● **Stated problem 1**
Write out the listing between the line holding "Viewport: 780px width, 740px height." and the line holding "Open the Filter menu button", inclusive.

● **Passage shown**
We also have A letter to one Mr. Albert Einstein about a declaration from scientists about the dangers of the new nuclear weapons just developed, asking for his signature. Einstein granted it, as the last piece of correspondence he wrote in his life.
Minus 18, a hangout for lesbian and gay under-18s, has a very sweet set of anti-homophobia posters, simply changing the word "gay" to "straight" in the three most common questions lesbian and gay students, teens, and others get. Elsewhere, Ms. Walker reminds the world that there should be more women in powerful and executive positions in the world, and that finding every excuse the Old Boys Club can to make it about women's bodies instead of their brains demeans the women and shows off the stupidity of the men.
Wisconsin serves as a shot in the arm for those looking for inspiration to keep doing the activism they're doing. It has become the point where, hopefully, the nation as a whole realizes what sort of effects Corporate Republicanism will have on them, why the conservative movement's insistence on the Market (A.P.T.I.N.) is a flawed moral model that will destroy them and enrich the very rich, and starts to push back against the continued selling-out of the country to corporate interests, against all the elected officials that stand in their way, regardless of party. Religious leaders can impart their moral authority in exhorting their church members to stand in solidarity with the workers and their unions, because of the moral implications of reducing a person to a cog in a machine and then crushing any ability they have to make a decent wage and living.
The anti-union bill bassed the state lower house, and the Governor continued to threaten layoffs and an inability to refinance state debt if the anti-union bill doesn't pass. Why not repeal the tax breaks that started this situation, Governor? Then there's no crisis, and no real need to destroy union bargaining rights. In fact, one faculty unionized, even in the face of your threats to strip them of collective barganing rights.
And speaking of teachers and unionized public servants, we do the things that make the students able to go to school by keeping them safe, the students want to go to school by making them engaged and energized, the students in school by keeping them healthy, and the students doing well in school by providing them with the tools and resources they need to succeed. Sometimes on eight year-old computers held together with force of will alone. They're not the people who are causing this problem. Those people are the people that Uncut wants to pay their taxes, by peaceably demonstrating in front of their doors and stopping them from doing business and raising awareness of just how much corporations and the rich duck paying their obligations to the government in taxes. (If you want to join up, US Uncut is available, and currenlty planning a demonstration on 26 February outside Bank of America locales. BoA received a significant bailout from the U.S. government and is doing quite well now - an easy task when you end up not paying taxes on a multi-billion dollar finance industry.) And worse, they've been trying to do this very thing for decades on end, always marching forward on their plans and hoping that nobody else would catch on before it was too late. They're not the people protesting - those people would send lobbyists and other high-paid opinion-influencers to the building, rather than turn out themselves to offer their opinions, and possibly pay out their bribes, err, contributions on the floor.

● **Stated problem 2**
In the passage's paragraph beginning "And speaking of teachers and unionized public servants," list every means by which the paragraph says these workers help students.

● **Given data**
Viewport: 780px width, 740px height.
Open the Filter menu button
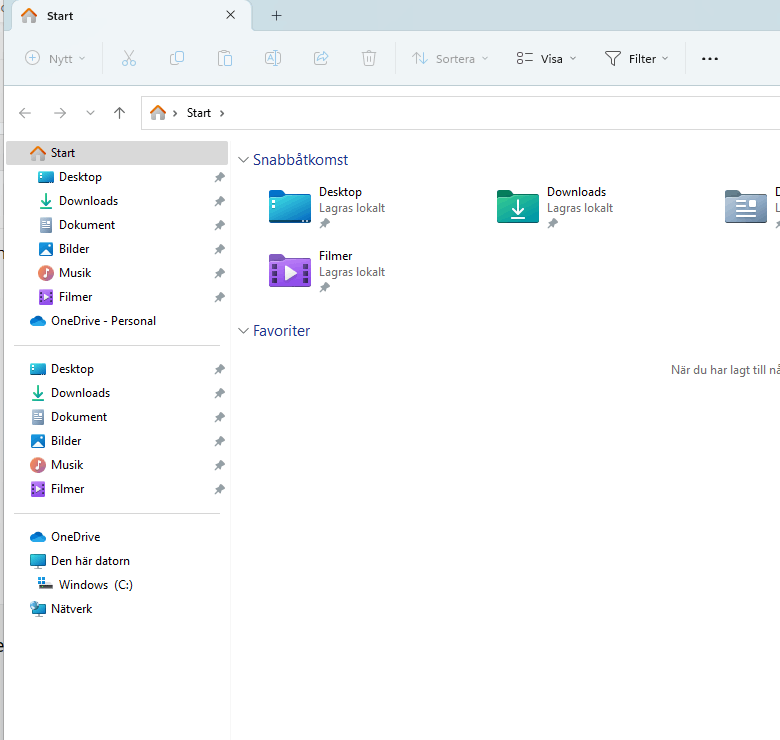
--
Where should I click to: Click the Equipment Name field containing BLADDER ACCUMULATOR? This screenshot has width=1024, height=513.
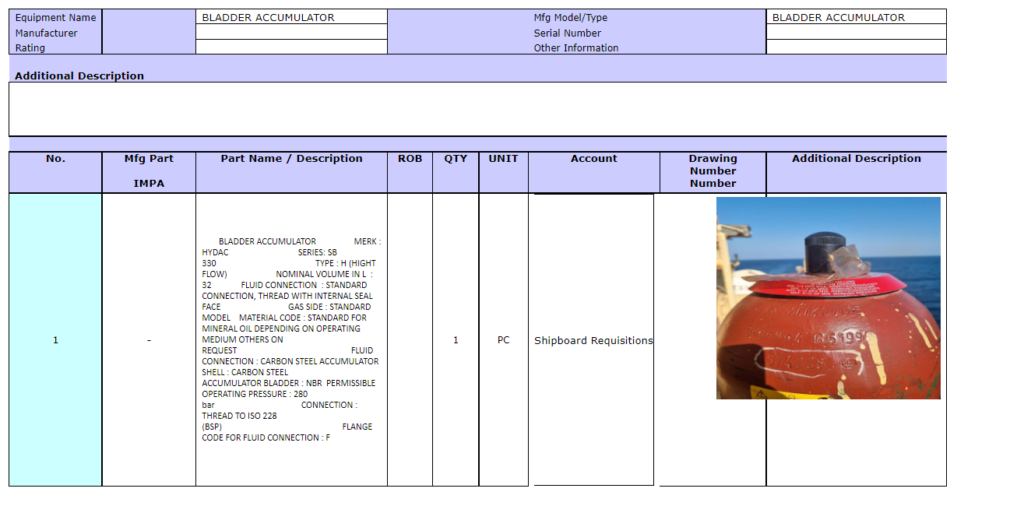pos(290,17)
--
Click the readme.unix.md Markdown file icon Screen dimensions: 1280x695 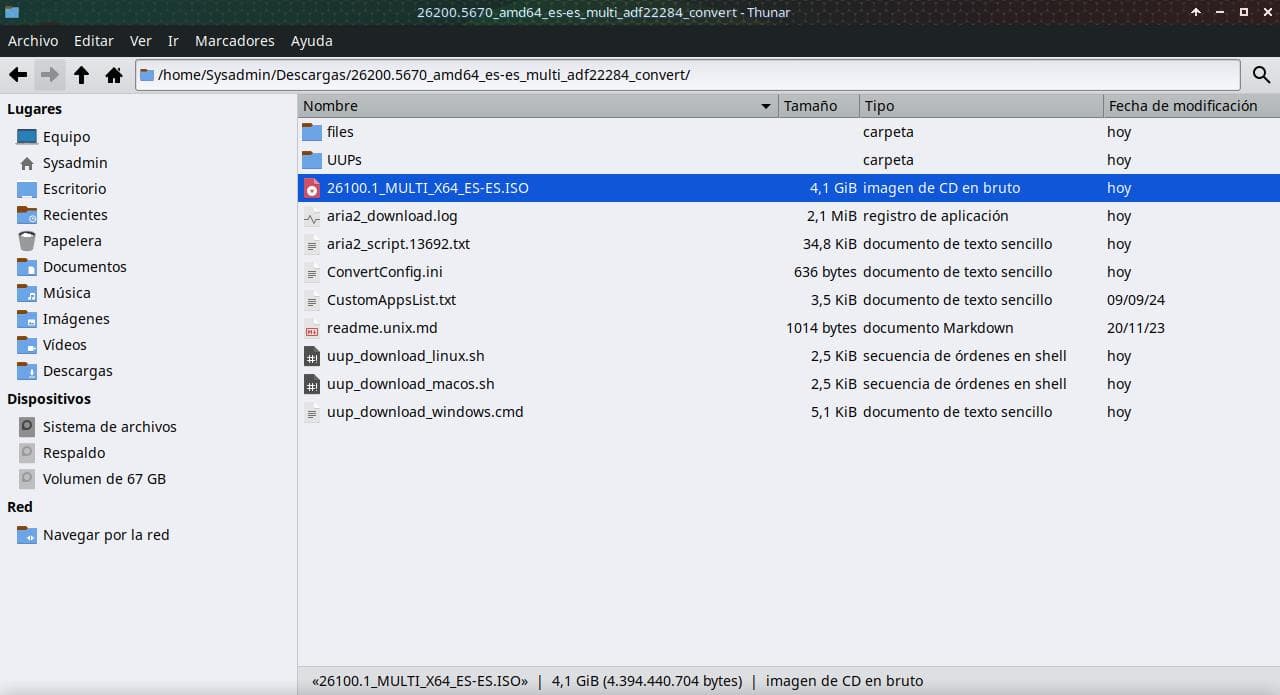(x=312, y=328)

● **Task solution 1**
Viewport: 780px width, 740px height.
Open the Filter menu button

● **Task solution 2**
- Keeping them safe
- Making them engaged and energized
- Keeping them healthy
- Providing them with the tools and resources they need to succeed